The meeting follows Gov. John Kasich's decision in December to grant clemency to Ronald Post on the grounds that he had poor legal representation. Kasich said at the time that all criminal defendants deserve adequate defenses.

"This decision should not be viewed by anyone as a diminishing of this awful crime or the pain it has caused," Kasich added in a statement.

Kasich's decision was unrelated to Post's better-known argument: that at 450 pounds he was too fat to be executed humanely in the 1983 shooting death of Elyria motel clerk Helen Vantz during a robbery.

The Morning Journal of Lorain reported Friday that Vantz's oldest son, Michael Vantz, hopes to meet with Kasich next month.

Kasich spokesman Rob Nichols said he was unaware of a similar meeting in the past.
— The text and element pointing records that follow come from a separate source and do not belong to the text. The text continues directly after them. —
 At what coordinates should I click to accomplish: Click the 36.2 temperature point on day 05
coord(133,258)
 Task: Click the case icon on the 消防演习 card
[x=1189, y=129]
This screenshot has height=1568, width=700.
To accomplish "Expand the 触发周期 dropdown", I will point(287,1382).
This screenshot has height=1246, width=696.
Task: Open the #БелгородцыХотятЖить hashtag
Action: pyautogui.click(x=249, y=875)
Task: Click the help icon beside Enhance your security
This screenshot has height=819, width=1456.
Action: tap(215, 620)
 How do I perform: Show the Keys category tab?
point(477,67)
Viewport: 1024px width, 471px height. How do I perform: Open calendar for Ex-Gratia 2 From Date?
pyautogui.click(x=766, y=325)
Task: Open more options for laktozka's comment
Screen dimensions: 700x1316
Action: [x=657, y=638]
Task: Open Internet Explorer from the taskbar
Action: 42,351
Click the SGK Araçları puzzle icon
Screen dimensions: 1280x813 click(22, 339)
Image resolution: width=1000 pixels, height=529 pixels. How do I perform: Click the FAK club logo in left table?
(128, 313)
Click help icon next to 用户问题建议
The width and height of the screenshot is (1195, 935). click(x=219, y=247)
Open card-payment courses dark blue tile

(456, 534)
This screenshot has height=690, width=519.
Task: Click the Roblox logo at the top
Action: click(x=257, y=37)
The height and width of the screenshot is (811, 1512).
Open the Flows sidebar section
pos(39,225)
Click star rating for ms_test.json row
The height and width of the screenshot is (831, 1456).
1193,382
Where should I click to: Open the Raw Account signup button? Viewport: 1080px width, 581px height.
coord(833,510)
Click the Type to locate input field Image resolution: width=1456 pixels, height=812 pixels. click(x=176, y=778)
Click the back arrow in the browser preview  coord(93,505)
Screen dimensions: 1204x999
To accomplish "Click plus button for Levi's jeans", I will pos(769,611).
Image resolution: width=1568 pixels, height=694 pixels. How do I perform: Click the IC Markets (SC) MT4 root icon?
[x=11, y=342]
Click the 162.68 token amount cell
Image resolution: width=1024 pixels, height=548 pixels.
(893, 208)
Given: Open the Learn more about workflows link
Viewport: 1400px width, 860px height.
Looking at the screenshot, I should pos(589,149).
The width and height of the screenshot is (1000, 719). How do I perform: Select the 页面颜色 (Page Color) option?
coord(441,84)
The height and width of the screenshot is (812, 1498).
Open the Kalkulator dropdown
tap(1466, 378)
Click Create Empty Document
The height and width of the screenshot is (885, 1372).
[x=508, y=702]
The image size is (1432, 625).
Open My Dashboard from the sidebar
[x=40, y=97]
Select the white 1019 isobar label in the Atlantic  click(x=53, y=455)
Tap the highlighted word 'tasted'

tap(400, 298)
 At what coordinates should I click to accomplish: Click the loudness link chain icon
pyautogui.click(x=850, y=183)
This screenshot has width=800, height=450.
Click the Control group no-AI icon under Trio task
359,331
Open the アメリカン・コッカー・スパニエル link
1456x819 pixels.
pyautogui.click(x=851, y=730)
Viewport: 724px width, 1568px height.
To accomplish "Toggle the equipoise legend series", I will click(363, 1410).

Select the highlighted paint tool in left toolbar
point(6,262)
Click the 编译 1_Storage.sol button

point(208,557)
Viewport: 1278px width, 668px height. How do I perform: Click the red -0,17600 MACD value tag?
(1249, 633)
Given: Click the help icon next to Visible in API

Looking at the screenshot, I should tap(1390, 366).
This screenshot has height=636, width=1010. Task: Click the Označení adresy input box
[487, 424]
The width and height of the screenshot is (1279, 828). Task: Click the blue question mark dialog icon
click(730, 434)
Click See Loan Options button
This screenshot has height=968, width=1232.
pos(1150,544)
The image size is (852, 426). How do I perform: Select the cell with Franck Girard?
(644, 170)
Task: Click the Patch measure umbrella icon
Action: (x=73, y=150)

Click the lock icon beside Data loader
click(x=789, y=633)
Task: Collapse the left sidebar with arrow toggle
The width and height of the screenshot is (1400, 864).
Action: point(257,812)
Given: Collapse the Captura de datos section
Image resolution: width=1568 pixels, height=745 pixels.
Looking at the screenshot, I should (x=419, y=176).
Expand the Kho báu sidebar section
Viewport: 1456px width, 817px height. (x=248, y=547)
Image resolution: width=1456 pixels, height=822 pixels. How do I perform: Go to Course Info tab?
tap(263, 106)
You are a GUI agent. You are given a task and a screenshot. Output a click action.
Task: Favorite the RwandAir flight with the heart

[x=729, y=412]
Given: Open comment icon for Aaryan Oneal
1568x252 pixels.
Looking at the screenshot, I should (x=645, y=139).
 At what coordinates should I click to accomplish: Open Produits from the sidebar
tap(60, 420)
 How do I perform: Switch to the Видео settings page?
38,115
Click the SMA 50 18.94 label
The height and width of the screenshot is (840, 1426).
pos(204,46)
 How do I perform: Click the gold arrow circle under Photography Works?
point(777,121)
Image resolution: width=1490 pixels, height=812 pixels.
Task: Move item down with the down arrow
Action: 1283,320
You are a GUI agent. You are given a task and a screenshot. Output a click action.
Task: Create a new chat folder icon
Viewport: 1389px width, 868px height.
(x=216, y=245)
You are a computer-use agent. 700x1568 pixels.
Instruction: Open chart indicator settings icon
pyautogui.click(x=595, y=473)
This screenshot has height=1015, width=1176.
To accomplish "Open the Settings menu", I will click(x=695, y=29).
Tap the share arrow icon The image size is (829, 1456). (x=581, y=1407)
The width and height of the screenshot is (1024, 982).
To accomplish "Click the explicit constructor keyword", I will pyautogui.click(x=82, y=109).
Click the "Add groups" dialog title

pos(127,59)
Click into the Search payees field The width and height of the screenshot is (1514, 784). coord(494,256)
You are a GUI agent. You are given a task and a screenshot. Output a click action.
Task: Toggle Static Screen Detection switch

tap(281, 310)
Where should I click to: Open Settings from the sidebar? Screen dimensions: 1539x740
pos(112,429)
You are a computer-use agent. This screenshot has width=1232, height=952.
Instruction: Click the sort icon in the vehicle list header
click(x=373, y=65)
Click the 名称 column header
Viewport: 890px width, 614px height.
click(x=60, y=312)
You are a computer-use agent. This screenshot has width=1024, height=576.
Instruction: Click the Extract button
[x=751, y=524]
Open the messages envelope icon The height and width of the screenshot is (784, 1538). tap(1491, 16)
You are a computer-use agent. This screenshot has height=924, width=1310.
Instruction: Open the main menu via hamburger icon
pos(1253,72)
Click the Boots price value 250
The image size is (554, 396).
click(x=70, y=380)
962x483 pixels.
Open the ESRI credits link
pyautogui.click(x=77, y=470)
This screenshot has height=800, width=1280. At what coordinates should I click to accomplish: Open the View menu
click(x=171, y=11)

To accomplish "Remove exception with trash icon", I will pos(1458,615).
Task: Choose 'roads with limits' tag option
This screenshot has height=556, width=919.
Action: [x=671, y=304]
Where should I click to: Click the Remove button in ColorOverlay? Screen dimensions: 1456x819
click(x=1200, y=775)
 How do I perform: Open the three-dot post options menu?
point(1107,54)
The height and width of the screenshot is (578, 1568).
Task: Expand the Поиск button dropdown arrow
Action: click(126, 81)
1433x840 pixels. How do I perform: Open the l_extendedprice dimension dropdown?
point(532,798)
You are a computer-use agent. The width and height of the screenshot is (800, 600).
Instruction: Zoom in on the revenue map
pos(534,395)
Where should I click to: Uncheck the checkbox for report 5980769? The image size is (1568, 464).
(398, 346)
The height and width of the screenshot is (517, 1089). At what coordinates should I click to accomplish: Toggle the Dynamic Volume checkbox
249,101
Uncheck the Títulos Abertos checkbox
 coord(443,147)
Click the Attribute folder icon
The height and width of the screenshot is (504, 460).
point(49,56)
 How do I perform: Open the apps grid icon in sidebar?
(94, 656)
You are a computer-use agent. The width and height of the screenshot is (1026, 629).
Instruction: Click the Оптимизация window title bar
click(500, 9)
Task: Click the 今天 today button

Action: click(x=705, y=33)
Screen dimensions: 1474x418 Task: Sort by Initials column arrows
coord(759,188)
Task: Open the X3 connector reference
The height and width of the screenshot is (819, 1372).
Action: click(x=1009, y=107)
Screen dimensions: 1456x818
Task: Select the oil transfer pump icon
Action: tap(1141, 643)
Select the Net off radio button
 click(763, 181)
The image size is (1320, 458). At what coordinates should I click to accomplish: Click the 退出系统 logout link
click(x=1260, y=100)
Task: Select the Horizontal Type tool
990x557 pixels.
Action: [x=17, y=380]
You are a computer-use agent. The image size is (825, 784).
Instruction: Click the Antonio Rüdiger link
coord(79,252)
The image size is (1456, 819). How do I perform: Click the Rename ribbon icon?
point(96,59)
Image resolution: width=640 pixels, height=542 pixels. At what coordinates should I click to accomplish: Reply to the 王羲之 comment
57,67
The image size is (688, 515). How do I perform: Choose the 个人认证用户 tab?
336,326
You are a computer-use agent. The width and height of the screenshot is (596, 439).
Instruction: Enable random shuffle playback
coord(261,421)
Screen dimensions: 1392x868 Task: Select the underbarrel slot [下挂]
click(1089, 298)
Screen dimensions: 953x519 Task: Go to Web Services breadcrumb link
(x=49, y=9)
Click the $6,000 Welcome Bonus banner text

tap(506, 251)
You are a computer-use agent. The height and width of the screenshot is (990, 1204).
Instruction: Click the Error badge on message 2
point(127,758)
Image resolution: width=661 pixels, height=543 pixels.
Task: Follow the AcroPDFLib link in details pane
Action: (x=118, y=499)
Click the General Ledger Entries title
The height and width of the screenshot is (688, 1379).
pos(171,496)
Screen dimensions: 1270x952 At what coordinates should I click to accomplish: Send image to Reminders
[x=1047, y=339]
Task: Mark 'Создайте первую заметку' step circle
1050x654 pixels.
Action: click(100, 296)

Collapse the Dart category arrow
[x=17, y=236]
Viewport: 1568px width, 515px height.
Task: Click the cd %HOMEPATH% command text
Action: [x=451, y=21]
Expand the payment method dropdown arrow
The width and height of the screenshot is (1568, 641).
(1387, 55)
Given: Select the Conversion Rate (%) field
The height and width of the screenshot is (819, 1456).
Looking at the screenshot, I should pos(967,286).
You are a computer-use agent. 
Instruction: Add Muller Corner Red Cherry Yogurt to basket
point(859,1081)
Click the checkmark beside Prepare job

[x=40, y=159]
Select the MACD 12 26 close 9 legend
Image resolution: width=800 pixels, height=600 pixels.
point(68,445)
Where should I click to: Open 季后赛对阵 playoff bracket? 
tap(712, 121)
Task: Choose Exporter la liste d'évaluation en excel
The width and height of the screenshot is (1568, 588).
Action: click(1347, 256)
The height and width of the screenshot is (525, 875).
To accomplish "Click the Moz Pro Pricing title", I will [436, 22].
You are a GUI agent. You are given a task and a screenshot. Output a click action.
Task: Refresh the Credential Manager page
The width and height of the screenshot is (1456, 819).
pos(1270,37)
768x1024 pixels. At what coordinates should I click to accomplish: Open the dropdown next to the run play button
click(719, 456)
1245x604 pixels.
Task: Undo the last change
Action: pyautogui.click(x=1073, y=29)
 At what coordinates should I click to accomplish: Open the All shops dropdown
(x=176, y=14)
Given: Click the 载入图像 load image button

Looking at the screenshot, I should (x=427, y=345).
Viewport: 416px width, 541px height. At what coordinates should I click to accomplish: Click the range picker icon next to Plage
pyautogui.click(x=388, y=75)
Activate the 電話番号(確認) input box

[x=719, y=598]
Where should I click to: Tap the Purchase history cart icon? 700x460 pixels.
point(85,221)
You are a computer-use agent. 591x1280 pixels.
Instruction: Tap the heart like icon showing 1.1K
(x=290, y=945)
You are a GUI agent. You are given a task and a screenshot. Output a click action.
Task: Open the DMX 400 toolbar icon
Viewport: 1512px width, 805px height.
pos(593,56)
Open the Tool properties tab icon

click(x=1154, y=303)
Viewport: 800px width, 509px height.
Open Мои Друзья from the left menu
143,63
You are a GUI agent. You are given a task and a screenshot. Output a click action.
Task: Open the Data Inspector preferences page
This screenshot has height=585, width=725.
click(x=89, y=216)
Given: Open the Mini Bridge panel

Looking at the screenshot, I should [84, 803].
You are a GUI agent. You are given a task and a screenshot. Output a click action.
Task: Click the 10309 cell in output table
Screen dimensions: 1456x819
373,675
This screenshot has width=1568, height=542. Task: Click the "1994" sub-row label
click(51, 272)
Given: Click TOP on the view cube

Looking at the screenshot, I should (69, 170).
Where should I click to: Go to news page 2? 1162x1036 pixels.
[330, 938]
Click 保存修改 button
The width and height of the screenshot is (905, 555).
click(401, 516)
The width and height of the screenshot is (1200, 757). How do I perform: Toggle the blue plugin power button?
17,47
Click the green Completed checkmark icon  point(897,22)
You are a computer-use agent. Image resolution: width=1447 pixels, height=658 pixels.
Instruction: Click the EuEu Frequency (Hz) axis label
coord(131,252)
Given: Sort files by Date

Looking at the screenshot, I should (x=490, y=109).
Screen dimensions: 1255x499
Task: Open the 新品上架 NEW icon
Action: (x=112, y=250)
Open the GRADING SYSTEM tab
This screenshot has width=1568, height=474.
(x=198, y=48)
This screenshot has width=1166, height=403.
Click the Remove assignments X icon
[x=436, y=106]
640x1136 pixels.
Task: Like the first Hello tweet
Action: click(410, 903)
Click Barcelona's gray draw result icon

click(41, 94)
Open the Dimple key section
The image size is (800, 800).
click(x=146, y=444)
The family proposes "a non-hostile, non-threatening venue of your choice," for a meeting, according to a Dec. 28 letter to Kasich from Michael Vantz that was provided Friday to The Associated Press.

"Lacking the actual, long, long awaited execution, the next best thing for the members of the immediate and extended family of Helen Vantz would be an audience with the powerful individual who deemed that execution to be inappropriate," the letter said. "Only a face-to-face with you would suffice in the absence of the fulfillment of the justice."

Kasich, a Republican, commuted Post's death sentence to life without the possibility of parole, a decision applauded by Post's attorneys.

Kasich also spared killer John Eley in 2012, basing his decision on Eley acting under the direction of another person and what he called Eley's limited mental capacity.

In September 2011, Kasich spared death row inmate Joseph Murphy, citing his horrific childhood. Three months earlier, he had spared double-killer Shawn Hawkins, saying he had no doubt Hawkins was involved in the killings but saying details of his participation were "frustratingly unclear."

It's more common for governors planning clemency to meet with family members of victims before announcing their decisions, said Richard Dieter, executive director of the Washington, D.C.-based Death Penalty Information Center, a group opposed to capital punishment.

In Illinois, former Gov. George Ryan set up a review structure so families could be heard while he considered the general commutation of death row, which he ultimately carried out, Dieter said.

In Missouri, former Gov. Mel Carnahan was criticized for not telling relatives of the victim of Darrell Mease of his intention to spare him. Carnahan commuted Mease's death sentence in 1999 at the urging of Pope John Paul II, who was visiting the U.S. at the time.

Carnahan later apologized for the "human error" in failing to notify the parents of shooting victim Willie Lawrence.